#### Data for this exercise:
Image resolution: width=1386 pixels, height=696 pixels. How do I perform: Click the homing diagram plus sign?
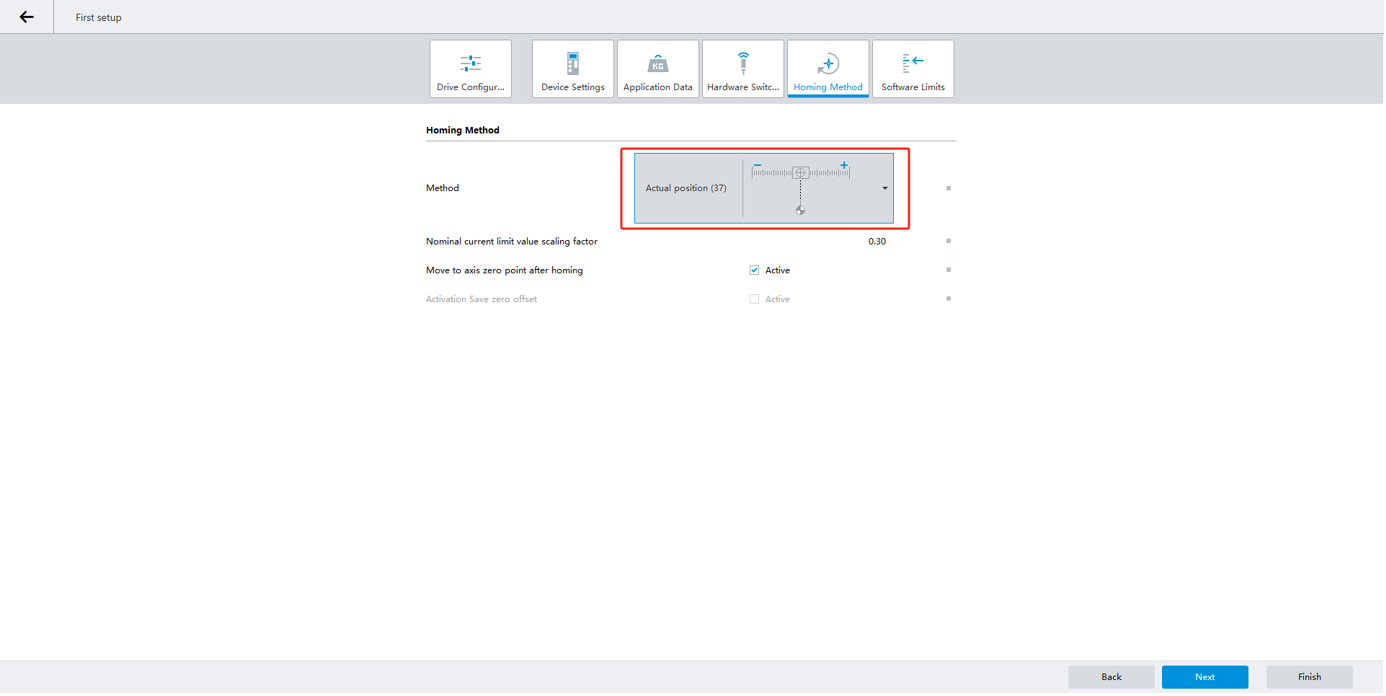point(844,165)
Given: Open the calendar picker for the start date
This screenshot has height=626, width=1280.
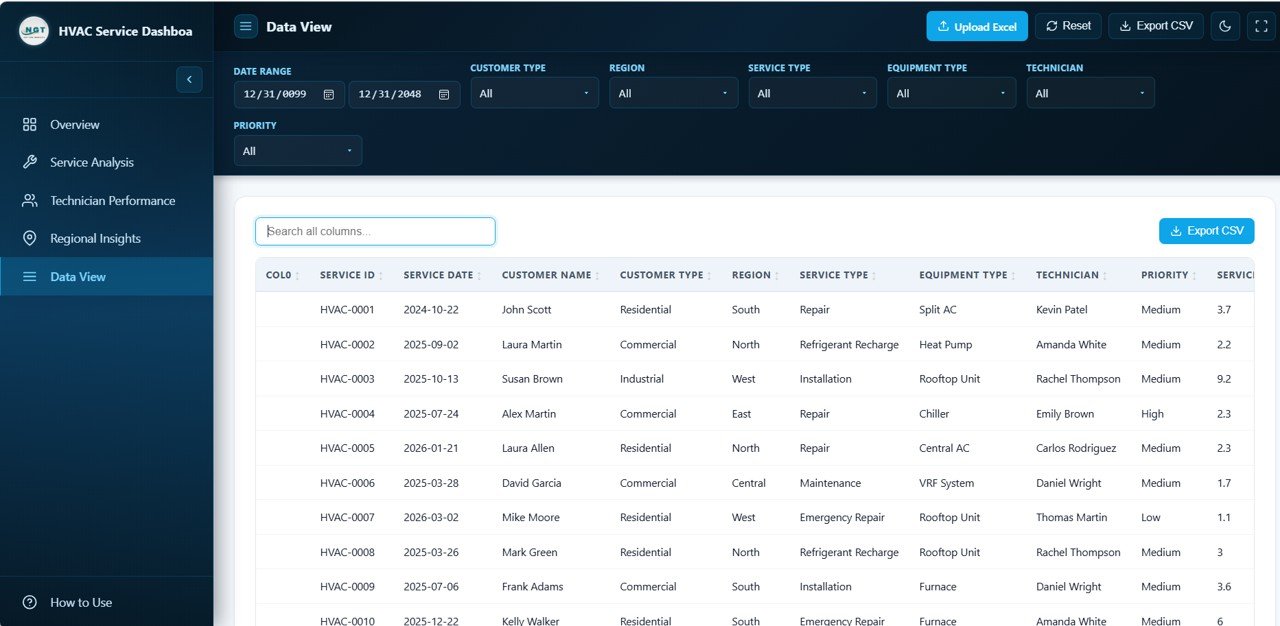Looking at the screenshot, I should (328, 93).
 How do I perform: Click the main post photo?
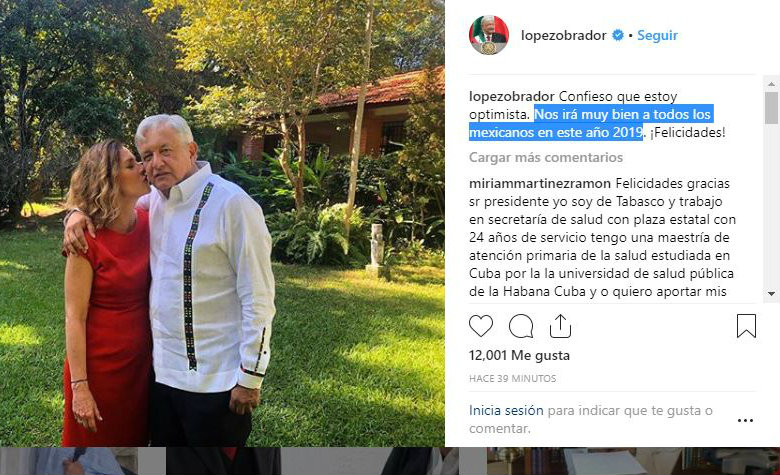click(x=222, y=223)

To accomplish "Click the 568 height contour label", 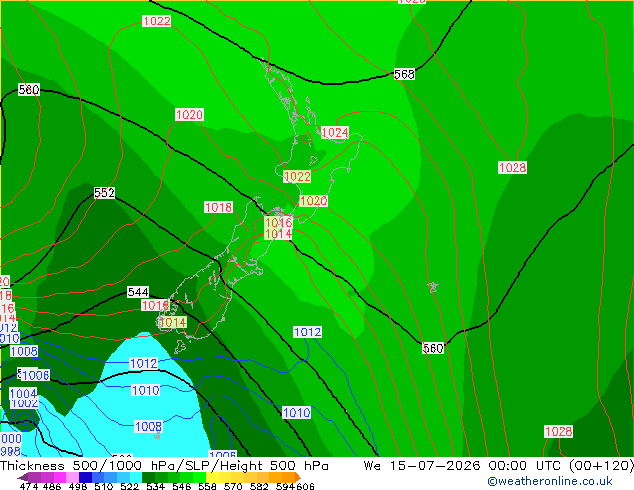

#### Required action:
Leave out the pictures and return, exactly as written, only the lines from the line with "Given: Open the" through the end of the records above.

#### Answer:
Given: Open the calendar picker for the start date
This screenshot has height=626, width=1280.
Looking at the screenshot, I should (328, 93).
 How do I perform: Click the main post photo?
click(x=222, y=223)

To accomplish "Click the 568 height contour label", 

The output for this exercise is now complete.